16 diciembre 2013

Los mejores

[...]
-¡Eh, mirad, están aquí! ¡Hemos conseguido encontrarles!
-No ha sido tan difícil como nos lo pintaban, solo hemos tenido que superar unas pocas trampa, pero todas muy previsibles.
-¡Dios mío, apenas tienen ropa, deben estar cerca de la hipotermia!
Me acerco a los pobres niños que nos miran entre esperanzados y temerosos, sin terminar de creerse que realmente van a salir de ese infierno helado. Me parece todo un poco irreal, el sabio nos había dicho que íbamos a enfrentarnos a las peores pruebas, que nuestros límites mentales y psíquicos serían puestos a prueba. Pero ahí estábamos, en el final del viaje, en nuestro destino final. La niña que estaba próxima a mí extendió un brazo tembloroso y corrí a su lado. Sin dudarlo, me quité el abrigo y se lo puse alrededor, gesto que agradeció con una tímida sonrisa. Poco a poco fuimos repartiendo nuestras prendas de ropa entre los ateridos niños, pero pronto nos dimos cuenta de que eran demasiados y nosotros muy pocos. 
-No podemos quitarnos más prendas, nos congelaremos nosotros!
-Pero no podemos dejar que los niños se congelen, necesitan nuestra ayuda, para eso hemos venido. Además con el ejercicio de andar, seguro que entramos en calor.

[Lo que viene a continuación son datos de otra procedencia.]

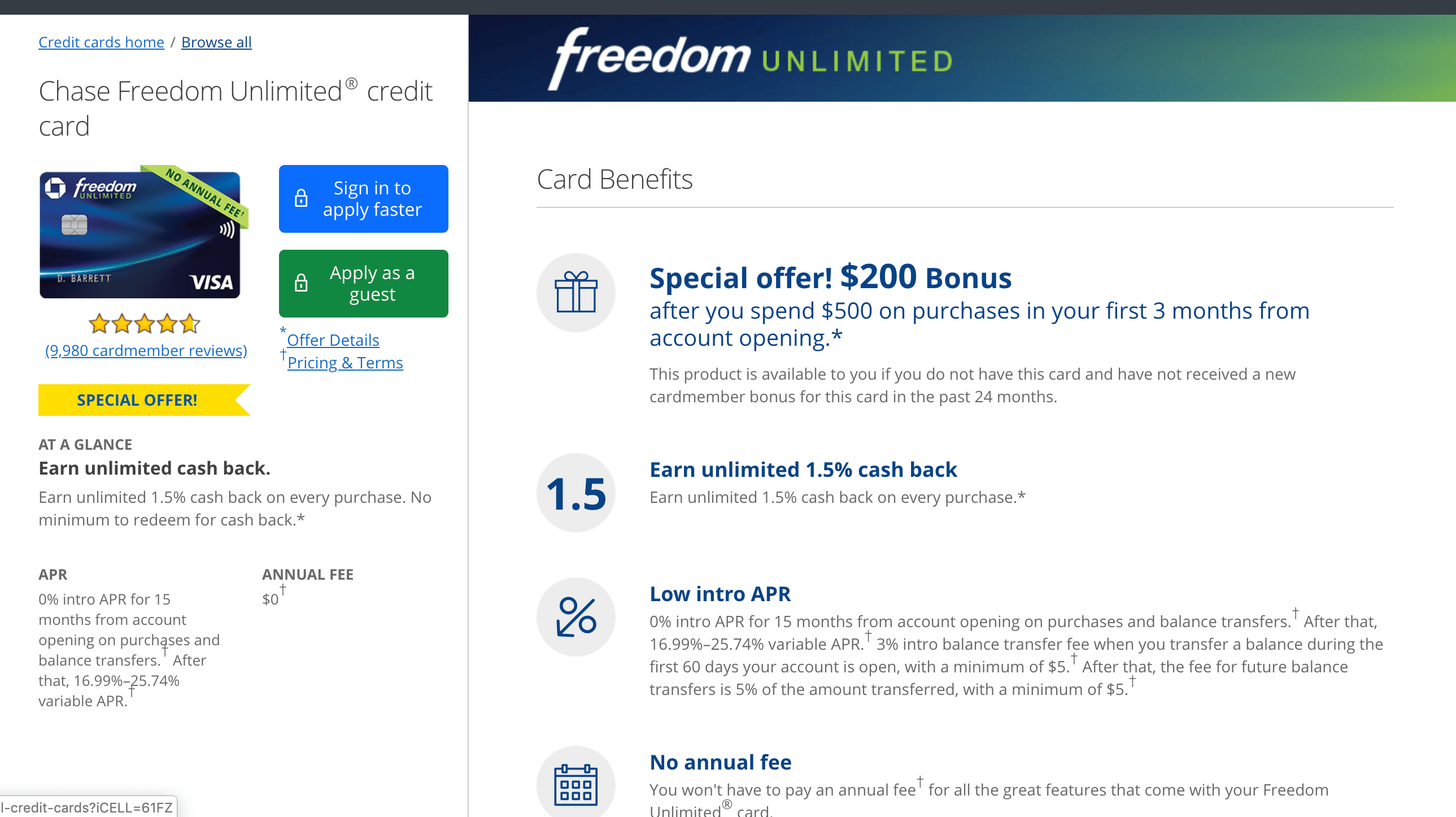Click the freedom UNLIMITED logo in the header banner
Image resolution: width=1456 pixels, height=817 pixels.
(x=749, y=59)
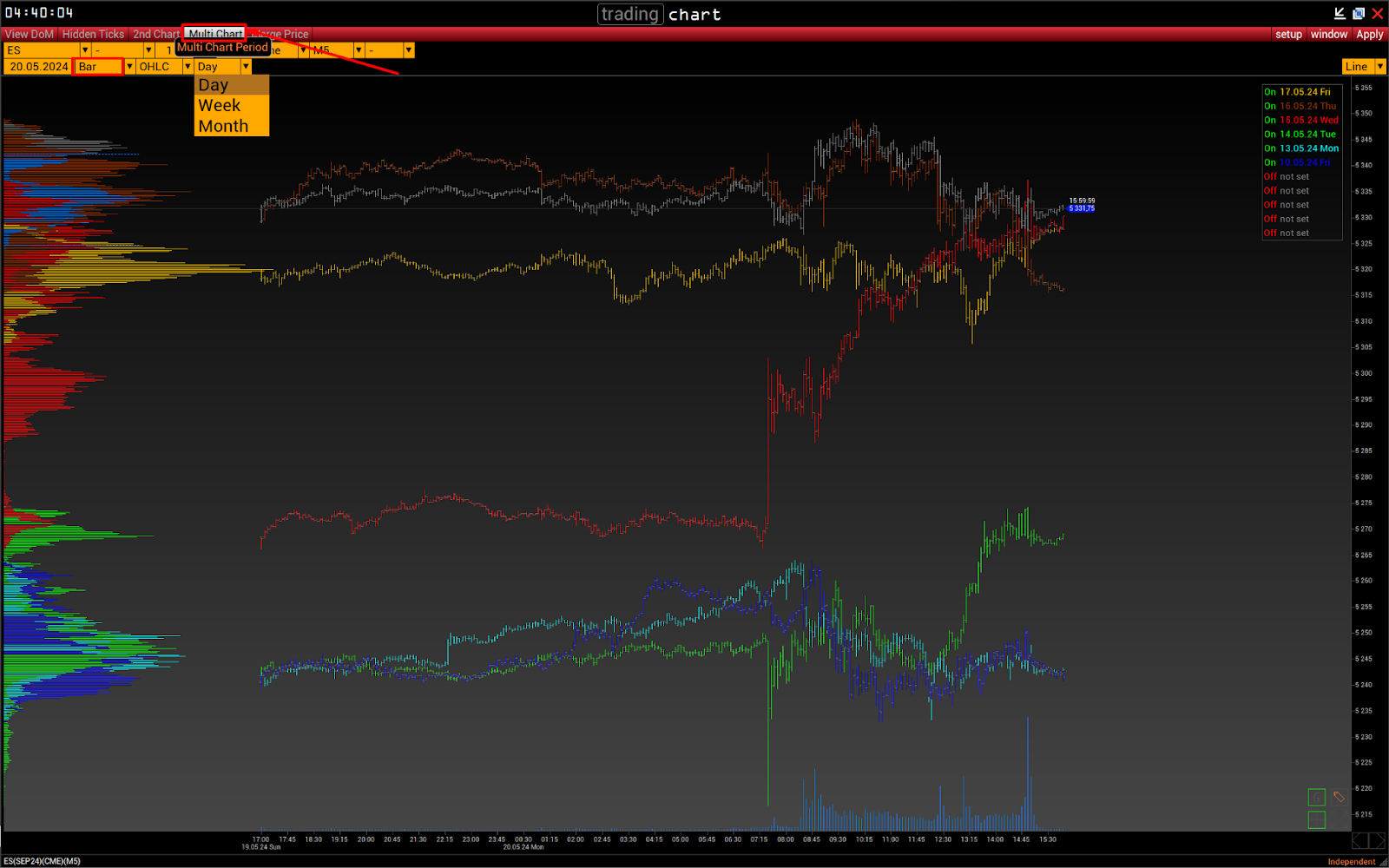This screenshot has height=868, width=1389.
Task: Click the 20.05.2024 date field
Action: 39,67
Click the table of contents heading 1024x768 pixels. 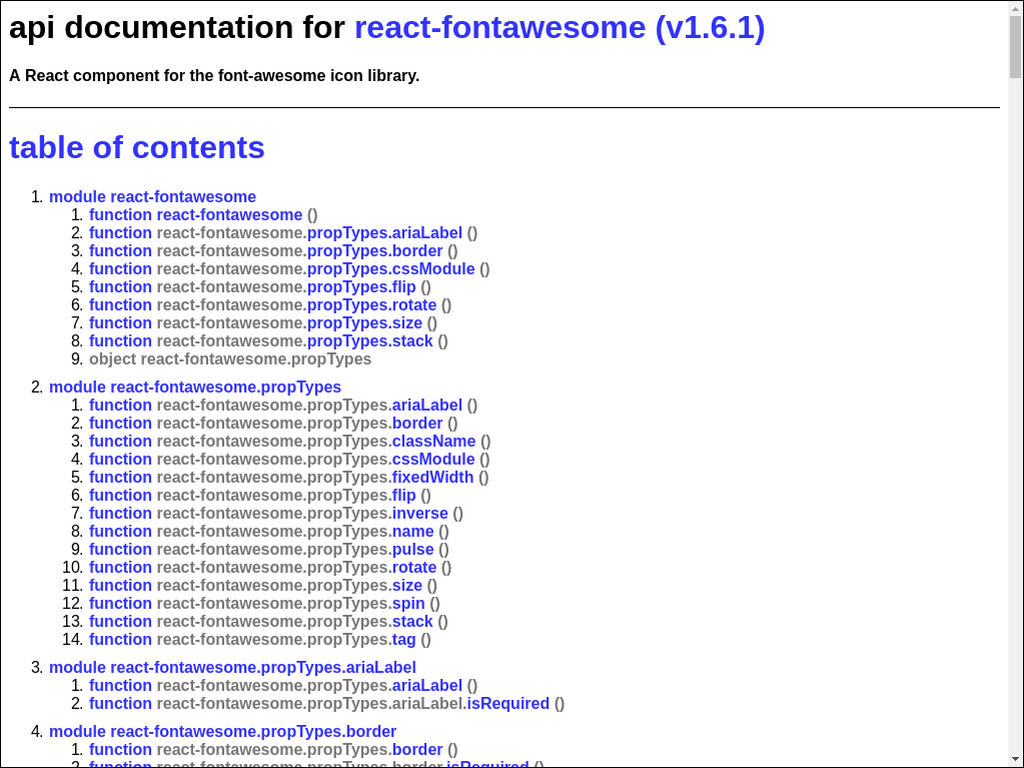coord(137,147)
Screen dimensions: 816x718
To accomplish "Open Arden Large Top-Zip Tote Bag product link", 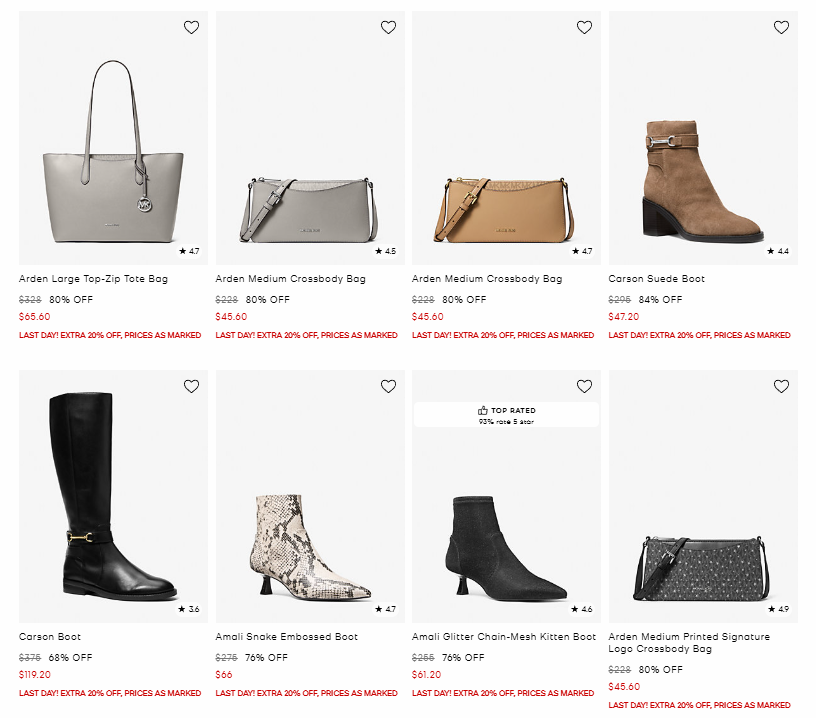I will [93, 279].
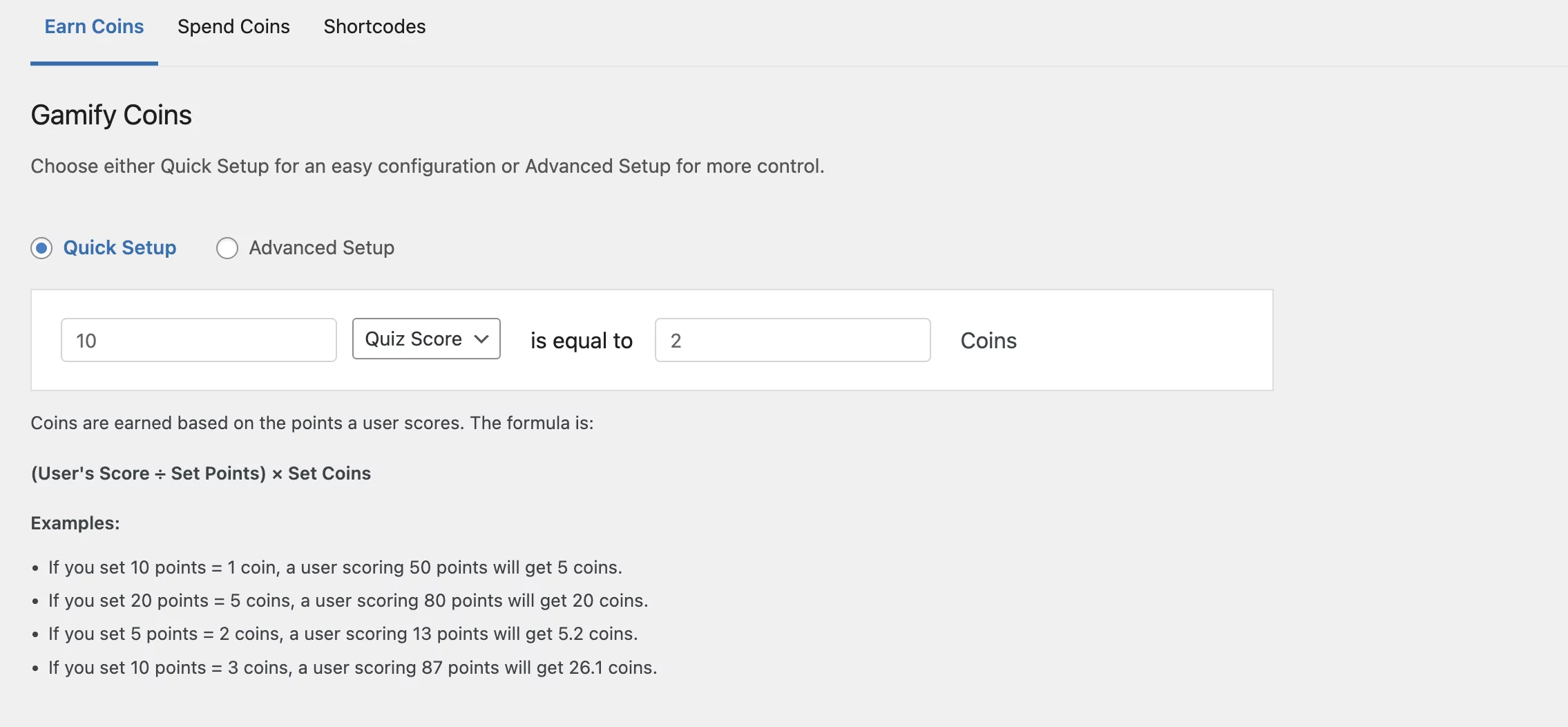Image resolution: width=1568 pixels, height=727 pixels.
Task: Click the example mentioning 5.2 coins
Action: pos(343,634)
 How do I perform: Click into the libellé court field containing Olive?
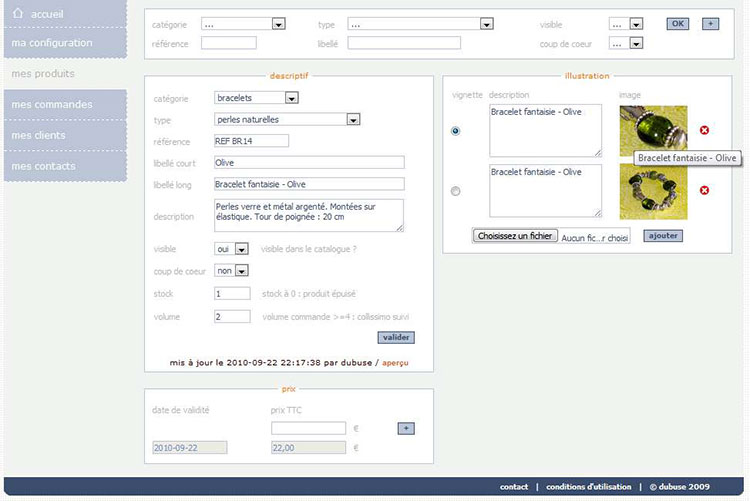(x=309, y=162)
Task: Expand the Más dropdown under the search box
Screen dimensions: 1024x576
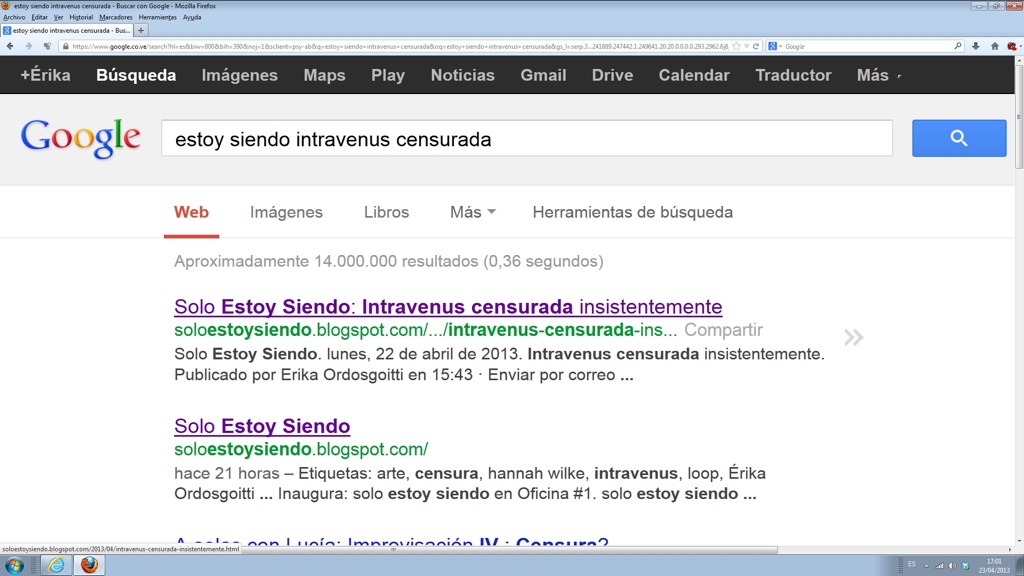Action: point(473,212)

Así pues, repartimos nuestras prendas entre los niños que faltan, que nos miran agradecidos.
Nos disponemos a ponernos en marcha, repartiéndonos los niños que no pueden andar para cargar con ellos a lo largo del recorrido. Pero cuando vamos a cogerlos, vemos que pesan demasiado, como si fuesen de piedra. En ese momento me doy cuenta. Es otra maldita trampa
-¡Coged todos los abrigos que podáis! ¡Deprisa! ¡Es una trampa!
Pero ya es demasiado tarde. Miro con consternación como nuestros preciados abrigos se funden con las estatuas de piedra en las que se han convertido los niños. Además siento que la temperatura empieza a descender aun más. Nos miramos consternados.
-¿Ahora que?
-Tenemos que intentar seguir adelante, mantenernos en movimiento para no perder el calor. 
Empezamos a avanzar y notamos que empieza a levantarse un fuerte viento, y al poco rato empieza a caer la nieve, que no tarda en convertirse en una tormenta. No podemos evitar separarnos, y me encuentro en soledad, en un mundo blanco, aislado de sonidos y colores, con los pies y las manos cerca de la congelación y empezando a sufrir los primeros síntomas de la hipotermia. Empiezo a comprender que ha llegado mi hora, que he fracasado en esta empresa que me propuse tras enterarme de la terrible noticia, y me arrepiento de haber arrastrado conmigo a tan buenas personas. Empiezo a comprender por qué dicen que siempre se van los mejores, porque los mejores son los únicos que arriesgan, que se atreven a vivir la vida plenamente, con todos los riesgos que eso entraña, preocupándose antes por los demás que por ellos mismos. 
Ya estoy entrando en una especie de trance, como en un sueño febril en el que me cuesta distinguir ficción de realidad y mis pensamientos se descontrolan. Me imagino un mundo en el que nadie se cuide a sí mismo, sino que se dedique a cuidar a los demás y a mirar por los demás. Eso nos dejaría a todos con un montón de personas preocupadas por nosotros, provocaría un bienestar tan profundo que es inimaginable. Me doy cuenta de que estoy desvariando y de que hace rato que he dejado de moverme. La nieve me cubre hasta las rodillas y no tengo fuerzas para intentar sacar las piernas. No siento las manos ni los pies y supongo que ya los tengo congelados. No puedo controlar los temblores ni distinguir nada más allá del blanco, que poco a poco se va oscureciendo. Mi mente moribunda me dice que dentro de poco veré aparecer una luz que tengo que seguir, que debo dirigirme al final del túnel. Pero no hay túnel. Solo una blancura cada vez más negra que se cierne sobre mi conciencia y sé que ya no tengo salvación. Lo último que pienso es en la imagen que debo tener, con las piernas enterradas en la nieve, la camiseta blanca indistinguible del fondo y la piel azul. Toda azul, manos, cara, ojos, cejas, pelo y bigote azul.